Locate the line that contains "View analytics showing 7,919 views", then copy it and all later lines of the data below exactly, through the last one.

---

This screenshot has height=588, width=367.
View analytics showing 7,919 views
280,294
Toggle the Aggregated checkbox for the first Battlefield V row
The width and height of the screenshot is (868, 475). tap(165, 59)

---

[Result for this exercise]
View analytics showing 7,919 views
280,294
Toggle the Aggregated checkbox for the first Battlefield V row
The width and height of the screenshot is (868, 475). tap(165, 59)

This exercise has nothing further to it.